Chaque match a sa beauté qui lui vient de l’incertitude. L’entraîneur serbe Vujadin Boskov avait pour habitude de dire : « Le football est imprévisible parce que tous les matches commencent à 0-0. » Celui de samedi a conservé ce score jusqu’à la 79’, ce qui a supposé une longue tenue en haleine pour les 80181 spectateurs. Je retranche la femme d’à-côté de cet état d’impatience plus facilement accepté par le supporter en début de saison tant il reste de chemin à parcourir et de transes à sonder en soi-même.
Le siège numéro 16 est occupé d’ordinaire par Eudald V. dont une partie de la production d’huile d’olive, pressée à froid à la coopérative de Borges Blanques, province de Lleida, emplit mon huilier, cinq litres patientant dans le garde-manger. Au fil des saisons, Eduald V. est devenu sinon un ami du moins un parent d’oriflamme avec ce que cela comporte de gestes civilisés. Eudald avait vendu sa place sur le site internet du club qui nous donne cette possibilité de réduire le coût de notre abonnement en cas d’absence.

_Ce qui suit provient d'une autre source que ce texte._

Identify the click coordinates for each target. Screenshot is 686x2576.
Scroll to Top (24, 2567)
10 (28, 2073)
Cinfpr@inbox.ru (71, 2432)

Cette voisine tombée donc du hasard pour un montant de 163 euros (le club nous en restitue un peu moins de la moitié, vous savez ce que c’est !, les frais de gestion... et Messi..., il lui faut payer la facture d’électricité !) était blonde, les yeux cachés derrière des lunettes enveloppantes, elle était affublée du maillot du Barça aux couleurs de la Catalogne, maillot frais sorti d’une boutique, elle portait un short court en jean, et autour d’elle, au dam des narines proches, une odeur serrée de shampoing douche s’effilochait. Le destin de ses cuisses ne cessait d’enlever à sa mission le jeune homme assis de face sur un tabouret Décathlon de pêcheur, entre la pelouse et notre premier rang, à charge pour lui de détecter d’éventuels comportements indélicats dans notre carré de tribune. Mais on ne rappelle pas à l’ordre un gardien de phare ensorcelé par une sirène.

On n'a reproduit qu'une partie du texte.